==== Excerpt provided ====
Mac,
This is one of those 3D modeling concepts that is difficult to explain clearly, but simple to understand once you know how programs create 3D meshes. Anyway, I'll try ;-)

All surfaces start with a single polygon, and the most simple polygon that defines a surface is a triangle. So if you imagine that you have a sheet of paper, and you draw 3 dots (points) randomly anywhere on that paper and you will have the beginning of a polygon with 3 Vertices.

But to actually draw the polygon surface, you must connect the dots with lines and fill in (shade) the enclosed area.

Now imagine that you are connecting those dots on the paper. No mater which of the three points you use to start, there are only two ways you can connect to the remaining dots without lifting your pencil from the paper. You can connect them in a clockwise direction or a counter-clockwise direction. In fact when you originally placed the dots (if you numbered them dot1, dot2, dot3) you would see that there was a rotation order which was actually defined when the dots were originally placed.

Now, to a computer, 3D meshes are just a collection of points in 3D space that are defined within the mesh as a collection of one point after another in a long string (the last point in polygon#1 becomes the first point in Polygon#2 etc.) and here too there are only two rotation paths possible to wind you way through the entire mesh: in a clockwise or counter-clockwise spiraling manner (this is known as Winding Order and it is defined at the time each polygon is created in a modeling program).

The actual SURFACES do not exist in the mesh itself, but are filled-in (shaded) only at render time. Now any given polygon can have 2 faces that might be shaded (the front face - sometimes called normal face and generally meant to be the one facing the OUTSIDE of an object - and back face or the one facing the INSIDE of the object).
====
- **Goal 1**:
Rewrite the paragraph of the forum post on polygon winding order that begins "Now imagine that you are connecting those dots" in fewer words, keeping its main facts.
- **Goal 2**:
From the entries below, extract every line from the one with "Click the Quick Access search field" to the one with "[x=1458, y=94]", both included.
==== Record list ====
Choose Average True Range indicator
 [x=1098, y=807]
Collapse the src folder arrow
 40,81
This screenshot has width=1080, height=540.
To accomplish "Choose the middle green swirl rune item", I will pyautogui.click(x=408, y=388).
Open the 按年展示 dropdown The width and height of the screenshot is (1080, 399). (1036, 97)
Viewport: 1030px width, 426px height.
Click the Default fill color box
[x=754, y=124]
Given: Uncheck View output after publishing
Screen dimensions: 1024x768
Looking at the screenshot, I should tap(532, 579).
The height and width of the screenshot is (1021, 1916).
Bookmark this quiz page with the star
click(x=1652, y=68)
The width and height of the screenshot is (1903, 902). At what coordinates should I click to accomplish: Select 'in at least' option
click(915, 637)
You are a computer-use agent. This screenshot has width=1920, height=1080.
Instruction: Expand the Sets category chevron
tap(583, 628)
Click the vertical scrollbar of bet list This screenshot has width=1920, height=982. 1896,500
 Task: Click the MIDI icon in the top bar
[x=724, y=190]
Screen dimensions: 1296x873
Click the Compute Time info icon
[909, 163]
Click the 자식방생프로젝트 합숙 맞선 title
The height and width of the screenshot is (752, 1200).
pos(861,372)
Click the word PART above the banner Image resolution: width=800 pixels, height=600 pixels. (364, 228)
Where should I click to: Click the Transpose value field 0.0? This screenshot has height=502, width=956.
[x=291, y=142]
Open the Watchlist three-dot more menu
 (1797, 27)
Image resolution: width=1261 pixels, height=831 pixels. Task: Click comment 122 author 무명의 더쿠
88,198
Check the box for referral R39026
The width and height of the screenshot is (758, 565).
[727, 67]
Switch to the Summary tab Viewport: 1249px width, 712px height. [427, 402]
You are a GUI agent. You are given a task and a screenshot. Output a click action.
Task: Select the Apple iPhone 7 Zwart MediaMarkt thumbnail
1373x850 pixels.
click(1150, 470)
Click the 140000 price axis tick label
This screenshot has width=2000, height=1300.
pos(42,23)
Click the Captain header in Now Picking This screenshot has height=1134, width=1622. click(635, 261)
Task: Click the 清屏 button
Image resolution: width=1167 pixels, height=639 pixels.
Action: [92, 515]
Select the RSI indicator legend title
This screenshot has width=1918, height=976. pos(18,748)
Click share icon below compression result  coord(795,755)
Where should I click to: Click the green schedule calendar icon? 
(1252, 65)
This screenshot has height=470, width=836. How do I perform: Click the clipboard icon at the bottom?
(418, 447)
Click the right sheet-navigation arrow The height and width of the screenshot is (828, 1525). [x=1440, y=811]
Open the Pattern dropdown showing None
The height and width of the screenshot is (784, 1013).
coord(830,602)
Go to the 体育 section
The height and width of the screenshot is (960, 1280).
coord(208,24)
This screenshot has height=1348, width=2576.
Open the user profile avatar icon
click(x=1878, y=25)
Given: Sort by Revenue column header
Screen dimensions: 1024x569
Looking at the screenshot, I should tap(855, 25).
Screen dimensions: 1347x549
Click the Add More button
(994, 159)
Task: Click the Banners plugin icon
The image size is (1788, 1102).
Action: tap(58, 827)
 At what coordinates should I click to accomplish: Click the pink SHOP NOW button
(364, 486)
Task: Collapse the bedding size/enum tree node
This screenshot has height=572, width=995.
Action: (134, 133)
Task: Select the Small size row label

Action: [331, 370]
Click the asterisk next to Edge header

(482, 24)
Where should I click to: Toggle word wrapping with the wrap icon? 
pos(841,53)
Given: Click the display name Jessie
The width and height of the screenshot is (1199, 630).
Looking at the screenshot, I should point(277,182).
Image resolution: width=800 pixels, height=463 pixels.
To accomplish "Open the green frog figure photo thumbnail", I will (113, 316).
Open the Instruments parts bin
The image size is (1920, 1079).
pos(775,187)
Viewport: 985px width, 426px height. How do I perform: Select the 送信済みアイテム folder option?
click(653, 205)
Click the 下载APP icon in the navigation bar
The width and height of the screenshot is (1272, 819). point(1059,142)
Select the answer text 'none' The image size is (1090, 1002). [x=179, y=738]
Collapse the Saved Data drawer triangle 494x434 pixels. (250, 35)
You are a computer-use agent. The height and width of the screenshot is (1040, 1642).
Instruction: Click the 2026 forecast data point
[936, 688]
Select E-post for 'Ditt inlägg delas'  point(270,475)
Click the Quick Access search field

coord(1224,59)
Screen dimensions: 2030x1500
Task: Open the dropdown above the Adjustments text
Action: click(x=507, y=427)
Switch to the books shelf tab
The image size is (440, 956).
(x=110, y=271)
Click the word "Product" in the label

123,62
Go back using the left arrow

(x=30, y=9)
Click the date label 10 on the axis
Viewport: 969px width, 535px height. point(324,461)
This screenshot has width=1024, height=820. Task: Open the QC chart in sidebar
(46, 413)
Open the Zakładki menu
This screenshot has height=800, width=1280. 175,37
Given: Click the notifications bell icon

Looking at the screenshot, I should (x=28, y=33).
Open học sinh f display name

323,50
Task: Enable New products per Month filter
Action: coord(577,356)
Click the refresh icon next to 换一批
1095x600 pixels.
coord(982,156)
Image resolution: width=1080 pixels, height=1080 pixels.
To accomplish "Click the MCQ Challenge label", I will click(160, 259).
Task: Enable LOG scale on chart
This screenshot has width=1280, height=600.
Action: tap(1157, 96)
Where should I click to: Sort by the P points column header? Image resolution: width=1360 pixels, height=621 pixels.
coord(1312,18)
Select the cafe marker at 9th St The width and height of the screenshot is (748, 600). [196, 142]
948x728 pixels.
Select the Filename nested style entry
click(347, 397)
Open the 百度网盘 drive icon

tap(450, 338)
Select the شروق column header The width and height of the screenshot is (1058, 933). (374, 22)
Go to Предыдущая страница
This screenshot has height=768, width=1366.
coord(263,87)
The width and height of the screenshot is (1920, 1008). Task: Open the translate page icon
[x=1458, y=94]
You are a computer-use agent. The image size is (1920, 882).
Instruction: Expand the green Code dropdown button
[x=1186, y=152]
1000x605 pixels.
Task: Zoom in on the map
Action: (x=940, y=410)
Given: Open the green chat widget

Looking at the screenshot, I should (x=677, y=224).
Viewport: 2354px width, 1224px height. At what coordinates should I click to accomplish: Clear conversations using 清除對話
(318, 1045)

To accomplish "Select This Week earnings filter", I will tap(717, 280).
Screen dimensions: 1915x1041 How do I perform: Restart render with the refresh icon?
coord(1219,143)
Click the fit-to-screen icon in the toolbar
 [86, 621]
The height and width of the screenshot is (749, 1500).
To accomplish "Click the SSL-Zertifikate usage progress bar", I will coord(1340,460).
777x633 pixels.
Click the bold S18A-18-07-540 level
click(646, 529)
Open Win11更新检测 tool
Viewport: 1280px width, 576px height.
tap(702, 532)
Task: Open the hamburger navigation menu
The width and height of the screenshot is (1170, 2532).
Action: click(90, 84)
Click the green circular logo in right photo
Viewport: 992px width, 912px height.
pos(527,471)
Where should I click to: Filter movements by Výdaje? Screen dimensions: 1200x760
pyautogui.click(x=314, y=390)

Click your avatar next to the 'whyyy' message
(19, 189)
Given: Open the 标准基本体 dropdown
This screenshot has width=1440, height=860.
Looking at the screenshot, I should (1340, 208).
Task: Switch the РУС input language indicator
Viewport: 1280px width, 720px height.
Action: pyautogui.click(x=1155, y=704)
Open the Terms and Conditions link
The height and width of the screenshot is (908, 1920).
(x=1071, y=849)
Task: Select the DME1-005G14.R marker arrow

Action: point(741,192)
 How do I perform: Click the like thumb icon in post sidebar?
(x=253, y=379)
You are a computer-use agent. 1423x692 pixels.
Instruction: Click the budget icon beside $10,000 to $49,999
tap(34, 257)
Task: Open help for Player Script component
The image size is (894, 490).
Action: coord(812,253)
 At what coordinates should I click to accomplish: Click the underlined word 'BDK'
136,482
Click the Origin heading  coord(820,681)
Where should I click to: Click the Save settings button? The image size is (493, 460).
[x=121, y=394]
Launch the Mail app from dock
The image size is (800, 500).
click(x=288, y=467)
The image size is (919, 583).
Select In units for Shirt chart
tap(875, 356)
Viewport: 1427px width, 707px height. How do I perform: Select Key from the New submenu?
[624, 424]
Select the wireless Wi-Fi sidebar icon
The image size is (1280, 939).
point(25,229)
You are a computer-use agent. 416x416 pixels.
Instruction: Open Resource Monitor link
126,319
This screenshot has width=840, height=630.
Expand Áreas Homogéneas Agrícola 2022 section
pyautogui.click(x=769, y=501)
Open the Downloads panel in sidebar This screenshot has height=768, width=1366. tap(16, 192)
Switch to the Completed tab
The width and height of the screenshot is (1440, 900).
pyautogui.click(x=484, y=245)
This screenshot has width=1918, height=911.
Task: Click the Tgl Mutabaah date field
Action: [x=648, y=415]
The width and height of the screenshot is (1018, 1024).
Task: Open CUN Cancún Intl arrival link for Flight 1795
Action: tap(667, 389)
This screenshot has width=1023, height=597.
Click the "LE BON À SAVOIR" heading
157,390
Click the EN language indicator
====
- **Task solution 1**:
Whichever of the three dots you start from, you can connect the other two without lifting the pencil in only two ways: clockwise or counter-clockwise. If you had numbered the dots dot1, dot2 and dot3, you would see that this rotation order was already fixed when the dots were first placed.

- **Task solution 2**:
Click the Quick Access search field

coord(1224,59)
Screen dimensions: 2030x1500
Task: Open the dropdown above the Adjustments text
Action: click(x=507, y=427)
Switch to the books shelf tab
The image size is (440, 956).
(x=110, y=271)
Click the word "Product" in the label

123,62
Go back using the left arrow

(x=30, y=9)
Click the date label 10 on the axis
Viewport: 969px width, 535px height. point(324,461)
This screenshot has width=1024, height=820. Task: Open the QC chart in sidebar
(46, 413)
Open the Zakładki menu
This screenshot has height=800, width=1280. 175,37
Given: Click the notifications bell icon

Looking at the screenshot, I should (x=28, y=33).
Open học sinh f display name

323,50
Task: Enable New products per Month filter
Action: coord(577,356)
Click the refresh icon next to 换一批
1095x600 pixels.
coord(982,156)
Image resolution: width=1080 pixels, height=1080 pixels.
To accomplish "Click the MCQ Challenge label", I will click(160, 259).
Task: Enable LOG scale on chart
This screenshot has width=1280, height=600.
Action: tap(1157, 96)
Where should I click to: Sort by the P points column header? Image resolution: width=1360 pixels, height=621 pixels.
coord(1312,18)
Select the cafe marker at 9th St The width and height of the screenshot is (748, 600). [196, 142]
948x728 pixels.
Select the Filename nested style entry
click(347, 397)
Open the 百度网盘 drive icon

tap(450, 338)
Select the شروق column header The width and height of the screenshot is (1058, 933). (374, 22)
Go to Предыдущая страница
This screenshot has height=768, width=1366.
coord(263,87)
The width and height of the screenshot is (1920, 1008). Task: Open the translate page icon
[x=1458, y=94]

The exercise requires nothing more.